- **TASK DESCRIPTION**:
Extract every line below that contains the word "computer".

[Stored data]
===
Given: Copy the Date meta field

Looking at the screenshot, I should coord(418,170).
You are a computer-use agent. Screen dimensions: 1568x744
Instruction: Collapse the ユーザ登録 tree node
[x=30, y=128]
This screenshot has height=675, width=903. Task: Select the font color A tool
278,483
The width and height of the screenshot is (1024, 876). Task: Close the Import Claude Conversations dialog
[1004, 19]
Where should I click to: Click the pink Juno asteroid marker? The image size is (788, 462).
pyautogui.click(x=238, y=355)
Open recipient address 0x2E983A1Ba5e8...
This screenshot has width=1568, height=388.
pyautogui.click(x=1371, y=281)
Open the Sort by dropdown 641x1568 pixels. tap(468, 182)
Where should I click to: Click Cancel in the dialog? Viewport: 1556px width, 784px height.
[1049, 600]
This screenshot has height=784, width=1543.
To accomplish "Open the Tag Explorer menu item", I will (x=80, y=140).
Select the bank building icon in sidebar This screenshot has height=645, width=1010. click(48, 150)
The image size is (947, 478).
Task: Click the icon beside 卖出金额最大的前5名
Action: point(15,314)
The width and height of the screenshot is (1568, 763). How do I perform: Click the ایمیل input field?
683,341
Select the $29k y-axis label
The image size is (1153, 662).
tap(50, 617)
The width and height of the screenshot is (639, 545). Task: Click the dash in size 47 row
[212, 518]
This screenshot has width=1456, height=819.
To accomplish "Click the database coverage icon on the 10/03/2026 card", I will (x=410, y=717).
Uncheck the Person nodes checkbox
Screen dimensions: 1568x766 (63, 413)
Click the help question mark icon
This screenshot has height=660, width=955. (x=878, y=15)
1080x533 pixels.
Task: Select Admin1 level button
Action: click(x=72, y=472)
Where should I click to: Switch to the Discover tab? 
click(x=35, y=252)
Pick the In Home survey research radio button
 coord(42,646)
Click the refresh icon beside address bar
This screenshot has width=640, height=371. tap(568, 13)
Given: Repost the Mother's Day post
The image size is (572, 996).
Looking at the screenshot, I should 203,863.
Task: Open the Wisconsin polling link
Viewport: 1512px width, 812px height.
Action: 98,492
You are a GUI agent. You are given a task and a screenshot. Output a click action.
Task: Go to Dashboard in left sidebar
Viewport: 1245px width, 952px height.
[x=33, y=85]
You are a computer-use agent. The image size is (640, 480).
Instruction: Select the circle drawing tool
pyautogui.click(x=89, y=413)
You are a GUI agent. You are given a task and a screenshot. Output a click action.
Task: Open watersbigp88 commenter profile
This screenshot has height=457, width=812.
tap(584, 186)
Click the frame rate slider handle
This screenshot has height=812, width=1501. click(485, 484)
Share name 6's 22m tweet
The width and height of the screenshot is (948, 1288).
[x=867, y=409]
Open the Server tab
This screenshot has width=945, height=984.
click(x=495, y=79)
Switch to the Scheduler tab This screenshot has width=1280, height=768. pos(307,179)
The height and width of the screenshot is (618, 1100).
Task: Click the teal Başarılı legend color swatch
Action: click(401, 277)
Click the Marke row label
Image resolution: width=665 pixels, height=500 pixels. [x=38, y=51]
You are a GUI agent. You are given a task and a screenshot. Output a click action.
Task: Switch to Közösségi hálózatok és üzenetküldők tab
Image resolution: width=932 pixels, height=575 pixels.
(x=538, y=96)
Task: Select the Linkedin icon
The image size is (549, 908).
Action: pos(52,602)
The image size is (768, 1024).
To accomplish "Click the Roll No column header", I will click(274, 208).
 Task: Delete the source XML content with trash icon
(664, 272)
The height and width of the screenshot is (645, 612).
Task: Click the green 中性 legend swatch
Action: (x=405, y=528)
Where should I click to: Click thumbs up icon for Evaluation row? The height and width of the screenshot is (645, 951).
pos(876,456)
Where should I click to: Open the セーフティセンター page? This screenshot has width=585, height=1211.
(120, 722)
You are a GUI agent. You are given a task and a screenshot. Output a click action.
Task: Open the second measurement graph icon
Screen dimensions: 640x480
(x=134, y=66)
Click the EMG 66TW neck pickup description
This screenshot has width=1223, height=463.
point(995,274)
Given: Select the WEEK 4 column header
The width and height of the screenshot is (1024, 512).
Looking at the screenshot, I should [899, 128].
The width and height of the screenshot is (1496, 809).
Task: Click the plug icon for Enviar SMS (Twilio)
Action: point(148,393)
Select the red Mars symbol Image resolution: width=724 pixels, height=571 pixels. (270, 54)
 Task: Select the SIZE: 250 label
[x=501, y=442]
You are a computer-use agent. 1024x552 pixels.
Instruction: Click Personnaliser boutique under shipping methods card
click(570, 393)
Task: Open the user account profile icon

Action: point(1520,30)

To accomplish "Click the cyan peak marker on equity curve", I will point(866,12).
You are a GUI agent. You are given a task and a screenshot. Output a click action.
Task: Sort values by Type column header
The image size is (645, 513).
===
- **ANSWER BELOW**:
You are a computer-use agent. Screen dimensions: 1568x744
You are a computer-use agent. The image size is (640, 480).
You are a computer-use agent. 1024x552 pixels.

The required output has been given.